Place aux adultes avec la très beethovénienne Symphonie n°1 en ut majeur de Georges Bizet. L’Allegro vivo introductif ronfle à merveille sous la direction énergique de Kazuki Yamada. Les scansions des cuivres sont très nettes, les vents alertes, les cordes très homogènes. Avec l’introduction de l’Adagio, nous retrouvons l’envoûtement du hautbois de Nora Cismondi : boisé à souhait, le son est naturellement vibré, et dans une humaine rondeur, le chant s’épanouit dans un lyrisme sans boursouflure. Disons-le : l’Orchestre de la Suisse Romande a trouvé là une perle qui éblouit l’auditeur immanquablement. L’Allegro vivace est empoigné avec énergie et truculence par le chef dont la direction alerte vient couronner la virtuosité des violons qui se surpassent dans ces motifs en double-croches d’une efficacité admirable.
C’est avec la Symphonie n°3 en ut mineur de Camille Saint-Saëns que se poursuit ce voyage très français : après la densité des premières mesures, ce sont les palpitations des cordes qui viennent nous cueillir dans l’Allegro moderato et, malgré un manque de hiérarchisation des forte ici et là dans les pupitres de cuivres, toute l’œuvre est parcourue d’un souffle épique. Le chef Kazuki Yamada parvient à susciter une très belle atmosphère dans le Poco adagio, relevé par l’orgue aux beaux effets de Diego Innocenzi ainsi que le cor suave d’Isabelle Bourgeois.
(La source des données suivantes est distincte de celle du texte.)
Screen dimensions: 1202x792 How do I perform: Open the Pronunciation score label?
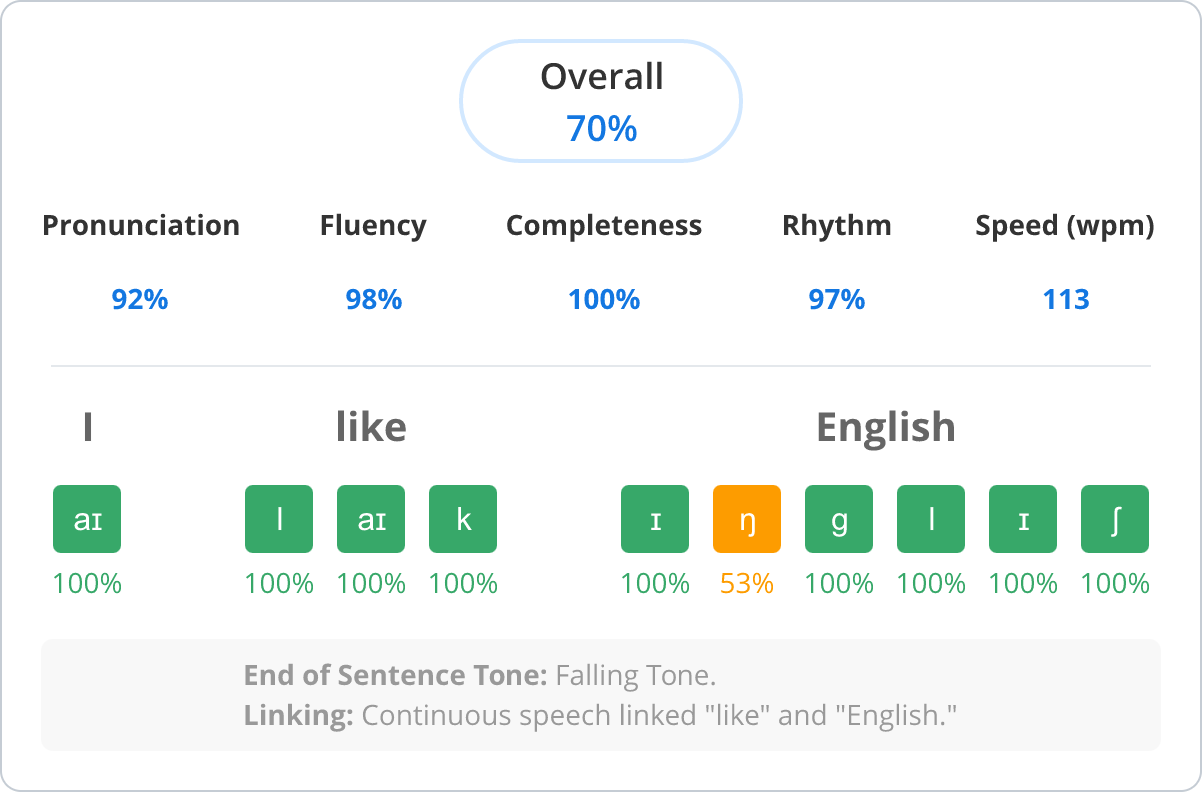(141, 226)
L’Allegro moderato offre une belle course qui n'est pas sans rappeler la fameuse « Bacchanale » de Samson et Dalila. Les énergies sont globalement bien dosées, et une certaine jubilation envahit le public. Grand retour de l’orgue dans le Maestoso qui fait montre de sa toute puissance, apaisement élyséen et beaux motifs du piano à quatre mains d'où surgit le spectre du grand Beethoven de la Fantaisie pour chœur et piano dans une sorte de choral hiératique ; l’émotion est à son comble et la musique peut alors déployer son final dans une grandiloquence qui ne quittera plus la pièce, relayée par un Orchestre de la Suisse Romande dont les différents vents et cuivres brillent par une virtuosité sans faille. L’esprit français aura bel et bien brillé lors de cette soirée de début d’été genevois !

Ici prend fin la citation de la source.